The OBR estimates Britain will squeeze out an average productivity growth rate of 1.3 per cent over the next four years.
Businesses say Sunak missed a trick at the spring statement by failing to announce a successor to the super-deduction, something he needs to remedy at the next budget in October.
“What businesses want… is that long term strategy around tax and investment and the overall environment for growth,” Newton-Smith said.
Giving businesses a “permanent capital allowance, not at 130 per cent, but at 100 per cent” would allow them “to write off the full amount of that investment in year one,” she recommended.
The main barrier to companies stepping up investment is uncertainty. They need to know what the tax regime will look like in a year, five year and 10 years’ time to maximise their spending.

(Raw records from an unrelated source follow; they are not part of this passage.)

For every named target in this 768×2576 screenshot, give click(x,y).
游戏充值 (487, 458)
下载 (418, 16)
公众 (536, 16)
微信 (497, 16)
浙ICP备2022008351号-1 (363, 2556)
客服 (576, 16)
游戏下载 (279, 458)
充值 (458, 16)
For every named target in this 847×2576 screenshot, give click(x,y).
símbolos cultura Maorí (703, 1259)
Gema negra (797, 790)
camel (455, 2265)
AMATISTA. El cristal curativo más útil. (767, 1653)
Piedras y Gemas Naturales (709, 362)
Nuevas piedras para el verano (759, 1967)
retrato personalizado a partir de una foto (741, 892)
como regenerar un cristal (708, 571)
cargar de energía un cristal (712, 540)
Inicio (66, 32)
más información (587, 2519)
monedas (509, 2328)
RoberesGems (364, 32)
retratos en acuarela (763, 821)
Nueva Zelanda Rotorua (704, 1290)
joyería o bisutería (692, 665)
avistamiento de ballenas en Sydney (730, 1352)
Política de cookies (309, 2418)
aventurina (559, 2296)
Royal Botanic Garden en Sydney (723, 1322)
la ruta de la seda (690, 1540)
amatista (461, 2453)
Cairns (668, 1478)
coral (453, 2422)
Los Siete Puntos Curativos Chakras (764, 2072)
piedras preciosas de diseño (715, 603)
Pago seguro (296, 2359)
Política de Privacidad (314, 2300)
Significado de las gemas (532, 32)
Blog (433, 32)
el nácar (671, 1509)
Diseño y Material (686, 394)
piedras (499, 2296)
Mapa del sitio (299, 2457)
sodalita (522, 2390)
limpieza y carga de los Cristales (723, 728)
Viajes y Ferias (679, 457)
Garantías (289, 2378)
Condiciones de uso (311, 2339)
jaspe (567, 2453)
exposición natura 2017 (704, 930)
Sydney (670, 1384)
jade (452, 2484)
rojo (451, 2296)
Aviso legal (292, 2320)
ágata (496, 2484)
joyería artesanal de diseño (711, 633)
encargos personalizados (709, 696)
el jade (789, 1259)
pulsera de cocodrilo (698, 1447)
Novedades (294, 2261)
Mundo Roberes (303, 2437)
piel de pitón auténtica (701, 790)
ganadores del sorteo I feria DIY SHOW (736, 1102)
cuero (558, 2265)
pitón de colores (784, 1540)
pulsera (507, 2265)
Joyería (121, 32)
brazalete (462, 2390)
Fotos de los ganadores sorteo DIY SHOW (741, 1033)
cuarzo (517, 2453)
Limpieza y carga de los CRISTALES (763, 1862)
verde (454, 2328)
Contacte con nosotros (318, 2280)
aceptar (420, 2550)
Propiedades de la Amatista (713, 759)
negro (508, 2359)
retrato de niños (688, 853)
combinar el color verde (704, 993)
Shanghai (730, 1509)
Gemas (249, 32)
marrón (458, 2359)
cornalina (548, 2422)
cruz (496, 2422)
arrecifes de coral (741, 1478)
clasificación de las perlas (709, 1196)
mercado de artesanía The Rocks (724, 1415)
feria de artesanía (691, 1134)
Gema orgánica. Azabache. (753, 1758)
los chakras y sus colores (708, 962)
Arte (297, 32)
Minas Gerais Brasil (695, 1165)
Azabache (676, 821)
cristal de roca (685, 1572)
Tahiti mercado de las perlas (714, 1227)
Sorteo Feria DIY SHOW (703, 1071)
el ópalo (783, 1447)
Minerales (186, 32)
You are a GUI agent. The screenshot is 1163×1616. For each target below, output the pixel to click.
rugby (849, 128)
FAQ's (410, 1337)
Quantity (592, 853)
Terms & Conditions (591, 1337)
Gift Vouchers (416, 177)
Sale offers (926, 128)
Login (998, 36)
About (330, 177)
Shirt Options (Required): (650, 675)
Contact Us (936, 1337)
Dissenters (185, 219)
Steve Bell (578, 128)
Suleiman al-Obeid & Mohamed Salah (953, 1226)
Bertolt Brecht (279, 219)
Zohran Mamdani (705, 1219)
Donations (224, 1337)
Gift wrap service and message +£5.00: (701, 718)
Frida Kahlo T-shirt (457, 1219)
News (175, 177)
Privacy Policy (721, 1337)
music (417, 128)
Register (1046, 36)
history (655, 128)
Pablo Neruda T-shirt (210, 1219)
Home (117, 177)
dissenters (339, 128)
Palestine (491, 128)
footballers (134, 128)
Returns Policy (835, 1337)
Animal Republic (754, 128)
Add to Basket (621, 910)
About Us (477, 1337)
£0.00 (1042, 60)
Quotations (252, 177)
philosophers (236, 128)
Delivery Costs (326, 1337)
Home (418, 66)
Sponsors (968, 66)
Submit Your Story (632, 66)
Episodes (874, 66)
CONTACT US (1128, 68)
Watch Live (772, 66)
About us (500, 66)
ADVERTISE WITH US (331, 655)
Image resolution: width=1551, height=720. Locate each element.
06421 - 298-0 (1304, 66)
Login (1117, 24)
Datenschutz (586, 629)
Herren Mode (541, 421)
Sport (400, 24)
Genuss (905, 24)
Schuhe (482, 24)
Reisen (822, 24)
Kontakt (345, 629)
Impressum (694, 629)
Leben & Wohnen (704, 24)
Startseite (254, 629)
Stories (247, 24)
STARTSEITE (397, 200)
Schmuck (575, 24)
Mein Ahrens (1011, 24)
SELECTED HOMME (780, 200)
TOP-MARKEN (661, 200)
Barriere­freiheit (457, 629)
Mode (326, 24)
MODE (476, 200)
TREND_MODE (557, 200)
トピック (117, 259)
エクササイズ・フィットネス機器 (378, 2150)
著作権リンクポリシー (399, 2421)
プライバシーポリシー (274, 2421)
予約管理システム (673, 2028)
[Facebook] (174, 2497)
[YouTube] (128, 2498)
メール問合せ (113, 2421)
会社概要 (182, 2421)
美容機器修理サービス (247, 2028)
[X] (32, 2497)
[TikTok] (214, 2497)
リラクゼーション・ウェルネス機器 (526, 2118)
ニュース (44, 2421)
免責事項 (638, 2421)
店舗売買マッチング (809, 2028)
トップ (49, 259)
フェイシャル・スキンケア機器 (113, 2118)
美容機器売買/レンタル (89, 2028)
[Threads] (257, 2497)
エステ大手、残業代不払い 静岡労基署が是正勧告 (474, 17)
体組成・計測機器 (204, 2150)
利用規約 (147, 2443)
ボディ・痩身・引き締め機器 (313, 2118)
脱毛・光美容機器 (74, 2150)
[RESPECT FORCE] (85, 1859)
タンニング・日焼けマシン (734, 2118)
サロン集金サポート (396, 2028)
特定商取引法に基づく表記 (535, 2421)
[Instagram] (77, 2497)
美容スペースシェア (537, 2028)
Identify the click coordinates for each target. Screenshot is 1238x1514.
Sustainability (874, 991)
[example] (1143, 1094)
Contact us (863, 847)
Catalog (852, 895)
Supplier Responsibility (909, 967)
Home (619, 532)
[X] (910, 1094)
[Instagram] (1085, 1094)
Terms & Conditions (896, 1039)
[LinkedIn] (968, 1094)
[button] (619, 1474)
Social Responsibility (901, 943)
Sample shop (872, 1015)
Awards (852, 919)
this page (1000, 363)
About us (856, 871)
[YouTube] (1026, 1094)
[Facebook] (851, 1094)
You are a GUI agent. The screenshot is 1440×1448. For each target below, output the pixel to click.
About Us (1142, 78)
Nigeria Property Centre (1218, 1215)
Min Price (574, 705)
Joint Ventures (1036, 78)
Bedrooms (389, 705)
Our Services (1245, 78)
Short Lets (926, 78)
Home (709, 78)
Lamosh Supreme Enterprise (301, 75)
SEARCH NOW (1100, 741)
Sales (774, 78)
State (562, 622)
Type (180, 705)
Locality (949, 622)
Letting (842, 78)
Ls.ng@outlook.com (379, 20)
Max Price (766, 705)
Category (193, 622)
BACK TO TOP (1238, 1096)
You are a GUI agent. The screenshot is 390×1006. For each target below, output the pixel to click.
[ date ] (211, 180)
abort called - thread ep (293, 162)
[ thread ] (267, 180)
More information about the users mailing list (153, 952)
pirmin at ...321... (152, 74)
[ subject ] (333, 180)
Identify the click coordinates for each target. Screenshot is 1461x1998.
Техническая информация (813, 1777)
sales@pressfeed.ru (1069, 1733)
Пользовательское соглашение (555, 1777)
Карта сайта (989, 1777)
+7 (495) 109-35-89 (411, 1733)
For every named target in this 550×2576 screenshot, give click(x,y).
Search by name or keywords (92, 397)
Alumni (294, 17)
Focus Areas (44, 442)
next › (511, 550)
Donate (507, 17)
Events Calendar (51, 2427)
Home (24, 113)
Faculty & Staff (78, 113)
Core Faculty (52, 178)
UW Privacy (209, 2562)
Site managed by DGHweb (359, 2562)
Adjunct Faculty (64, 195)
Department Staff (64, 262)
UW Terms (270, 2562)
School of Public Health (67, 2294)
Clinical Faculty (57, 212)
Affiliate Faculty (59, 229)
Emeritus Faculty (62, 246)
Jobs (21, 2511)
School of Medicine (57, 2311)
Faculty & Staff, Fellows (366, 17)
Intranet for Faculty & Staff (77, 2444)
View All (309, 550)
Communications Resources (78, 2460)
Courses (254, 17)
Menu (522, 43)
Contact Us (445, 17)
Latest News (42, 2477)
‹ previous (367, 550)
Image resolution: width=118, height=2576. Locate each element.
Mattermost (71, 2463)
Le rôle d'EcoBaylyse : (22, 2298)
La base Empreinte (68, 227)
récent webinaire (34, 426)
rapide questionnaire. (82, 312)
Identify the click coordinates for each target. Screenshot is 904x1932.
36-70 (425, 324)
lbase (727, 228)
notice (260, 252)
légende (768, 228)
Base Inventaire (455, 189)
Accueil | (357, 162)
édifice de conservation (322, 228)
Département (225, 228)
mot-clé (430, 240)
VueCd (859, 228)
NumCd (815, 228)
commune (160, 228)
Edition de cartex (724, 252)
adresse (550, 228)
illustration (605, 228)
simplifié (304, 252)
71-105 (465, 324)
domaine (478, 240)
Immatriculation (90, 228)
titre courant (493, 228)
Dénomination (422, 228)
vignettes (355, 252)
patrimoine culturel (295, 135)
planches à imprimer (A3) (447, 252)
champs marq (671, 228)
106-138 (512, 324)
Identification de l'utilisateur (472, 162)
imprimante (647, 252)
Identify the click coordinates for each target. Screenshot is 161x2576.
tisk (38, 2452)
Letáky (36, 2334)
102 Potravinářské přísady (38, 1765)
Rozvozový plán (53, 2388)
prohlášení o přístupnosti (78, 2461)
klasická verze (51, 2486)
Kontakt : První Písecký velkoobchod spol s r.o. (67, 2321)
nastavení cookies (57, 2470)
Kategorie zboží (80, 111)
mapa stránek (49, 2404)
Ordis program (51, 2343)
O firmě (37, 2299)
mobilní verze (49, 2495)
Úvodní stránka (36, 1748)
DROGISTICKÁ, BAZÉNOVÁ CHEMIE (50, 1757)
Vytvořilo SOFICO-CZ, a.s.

“Businesses feel they are being asked to step forward and invest while the Chancellor’s trying to wait and see how things develop over the summer rather than taking some of those bolder moves now,” Newton-Smith added.
A skills shortage in the UK workforce, compounded by people dropping out of the labour market since the start of the pandemic, is adding to companies’ woes.
The apprenticeship levy was designed to boost skills in the economy, but Newton-Smith thinks it has been a “failed experiment”.
The CBI recommends the policy be relaunched as a skills challenge fund that delivers both employer flexibility and high-quality training.
Strengthening the long-term competitiveness of the UK’s tax regime has been given impetus by businesses being hit by higher costs.
Consumer inflation is already seven per cent, a 30-year high, and is expected to scale higher in the coming months. Businesses’ input prices have climbed 19.2 per cent over the last year, the fastest rate on record.
While the Bank of England has started a cycle of rate hikes to tamp down on the cost of living – raising them at each of the last three meetings – Newton-Smith argues the central bank should have got going sooner.
“The Bank of England should have acted sooner in the autumn. [It] feels like they’ve been playing a game of catch up over the last few months,” she said.
Boosting productivity growth can support the Bank’s campaign against easing inflation by reducing the cost of producing goods and services, which should feed through to the consumer.
Perhaps the Chancellor should take note of the CBI’s recommendations come October.